Seorang tetangga, yang letak di dekat situs militer Hamas yang terkena pukulan terakhir, mengatakan kepada aku melalui telepon bahwa dia merasa takut melihat gumpalan asap.

Apa dengan terjadi pada pawai Yerusalem?

Sumber gambar, Reuters

Bertambah dari 30 pengunjuk rasa Palestina terluka dan 17 orang ditangkap pada keadaan Selasa ketika polisi Israel membersihkan daerah Yerusalem Timur untuk pawai.

Mereka menembakkan granat kejut & peluru karet.
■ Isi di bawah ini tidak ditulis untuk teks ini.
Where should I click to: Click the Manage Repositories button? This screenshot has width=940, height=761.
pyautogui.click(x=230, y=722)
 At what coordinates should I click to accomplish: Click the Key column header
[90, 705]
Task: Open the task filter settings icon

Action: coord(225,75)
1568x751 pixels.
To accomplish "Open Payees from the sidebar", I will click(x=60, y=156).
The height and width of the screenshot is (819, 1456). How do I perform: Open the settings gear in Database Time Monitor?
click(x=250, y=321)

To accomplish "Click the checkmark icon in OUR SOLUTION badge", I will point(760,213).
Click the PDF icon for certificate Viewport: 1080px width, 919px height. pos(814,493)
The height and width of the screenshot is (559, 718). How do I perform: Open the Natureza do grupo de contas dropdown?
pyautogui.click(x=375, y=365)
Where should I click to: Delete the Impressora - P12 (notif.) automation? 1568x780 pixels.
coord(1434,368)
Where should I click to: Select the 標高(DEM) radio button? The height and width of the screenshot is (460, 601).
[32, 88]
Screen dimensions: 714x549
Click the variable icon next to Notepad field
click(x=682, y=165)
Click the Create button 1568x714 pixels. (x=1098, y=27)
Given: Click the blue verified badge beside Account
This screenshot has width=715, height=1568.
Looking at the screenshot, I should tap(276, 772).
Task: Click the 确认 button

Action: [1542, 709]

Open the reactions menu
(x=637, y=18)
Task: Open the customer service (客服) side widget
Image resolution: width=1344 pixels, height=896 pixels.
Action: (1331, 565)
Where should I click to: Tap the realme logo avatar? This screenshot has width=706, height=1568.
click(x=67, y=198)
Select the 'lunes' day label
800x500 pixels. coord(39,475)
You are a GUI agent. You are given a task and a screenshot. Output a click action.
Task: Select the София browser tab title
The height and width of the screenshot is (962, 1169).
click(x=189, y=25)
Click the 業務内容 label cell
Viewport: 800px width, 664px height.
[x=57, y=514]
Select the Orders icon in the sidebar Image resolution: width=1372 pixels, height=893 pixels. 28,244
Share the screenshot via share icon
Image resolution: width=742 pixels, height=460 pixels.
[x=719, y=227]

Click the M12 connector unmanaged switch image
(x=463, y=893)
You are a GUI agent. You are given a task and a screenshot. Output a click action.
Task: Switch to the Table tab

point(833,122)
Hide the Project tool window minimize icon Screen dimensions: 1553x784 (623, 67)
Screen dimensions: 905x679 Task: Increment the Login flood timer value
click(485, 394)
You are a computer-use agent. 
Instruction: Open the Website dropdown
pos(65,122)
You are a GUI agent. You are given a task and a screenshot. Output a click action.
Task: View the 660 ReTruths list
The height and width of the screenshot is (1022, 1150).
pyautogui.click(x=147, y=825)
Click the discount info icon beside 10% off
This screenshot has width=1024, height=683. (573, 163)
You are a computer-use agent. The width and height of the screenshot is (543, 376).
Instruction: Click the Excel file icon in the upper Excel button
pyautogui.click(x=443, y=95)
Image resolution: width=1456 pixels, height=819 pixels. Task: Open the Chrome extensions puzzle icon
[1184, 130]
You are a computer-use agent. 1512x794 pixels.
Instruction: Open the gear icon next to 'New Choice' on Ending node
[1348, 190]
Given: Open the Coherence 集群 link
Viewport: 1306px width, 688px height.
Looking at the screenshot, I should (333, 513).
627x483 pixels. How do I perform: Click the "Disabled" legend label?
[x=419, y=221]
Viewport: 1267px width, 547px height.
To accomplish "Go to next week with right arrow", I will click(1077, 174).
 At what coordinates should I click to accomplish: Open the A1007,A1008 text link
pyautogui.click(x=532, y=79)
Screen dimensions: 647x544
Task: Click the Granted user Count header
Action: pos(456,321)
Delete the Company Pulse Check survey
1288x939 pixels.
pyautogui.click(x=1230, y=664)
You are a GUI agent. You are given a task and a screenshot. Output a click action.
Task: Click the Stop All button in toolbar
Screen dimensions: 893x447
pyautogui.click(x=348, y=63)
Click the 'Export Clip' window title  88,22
Video pada media sosial menunjukkan kira-kira demonstran Israel meneriakkan “matilah orang-orang Arab” kepada penduduk Palestina.

Sumber gambar, Reuters

Pawai bendera Hari Yerusalem adalah acara tahunan yang menandai penaklukan Israel arah Yerusalem Timur – panti bagi Kota Tua dan tempat-tempat sucinya – dalam Perang Timur Tengah 1967.

Acara tahun ini dijadwalkan berlangsung Kamis lalu, namun penyelenggara membatalkannya setelah penjaga Israel menolak rute yang diusulkan dengan alasan perkara keamanan.

Sumber gambar, EPA

Hal itu kemudian disetujui oleh pemerintah koalisi Israel, tetapi Menteri Luar Daerah Yair Lapid mengkritik pengikut Israel yang menyanyikan lagu-lagu rasis dan kekerasan.

“Fakta bahwa ada ekstremis membawa bendera Israel dan melahirkan kebencian dan rasialisme merupakan keji dan tidak bisa ditoleransi, ” kata Lapid.

“Tidak dapat dipahami bagaimana seseorang dapat mempunyai bendera Israel di tangannya dan meneriakkan ‘matilah orang Arab’ pada saat dengan bersamaan. ”

Apa dengan menyebabkan ketegangan baru-baru tersebut?

Pertempuran antara Israel serta militan Palestina di Gaza dimulai pada 10 Mei setelah berminggu-minggu meningkatnya ketegangan di Yerusalem Timur, dengan memuncak dalam bentrokan pada al-Aqsa, sebuah situs nirmala yang dihormati oleh Muslim dan Yahudi.

Hamas menuntut Israel mengoper polisi dari sana serta Distrik Sheikh Jarrah yang mayoritas penduduknya Arab, di mana keluarga Palestina bertemu penggusuran oleh pemukim Yahudi.

Hamas mulai menembakkan berpandu setelah memperingatkan Israel untuk menarik diri dari kedudukan tersebut, memicu serangan suasana balasan.

Militer Israel mengatakan lebih dari 4. 300 roket ditembakkan ke wilayahnya oleh militan dan kalau Israel menyerang lebih dari 1. 000 sasaran bersemangat di Gaza.

Gencatan senjata kemudian ditengahi oleh Mesir dan negara-negara lain, dengan mulai berlaku pada 21 Mei.

Setidaknya 243 karakter, termasuk lebih dari 100 perempuan dan anak-anak, tewas di Gaza selama konflik, menurut kementerian kesehatan Gaza. Israel mengatakan telah memutus sedikitnya 225 militan Palestina.

Di Israel, 12 karakter, termasuk dua anak-anak, mati, kata layanan medisnya.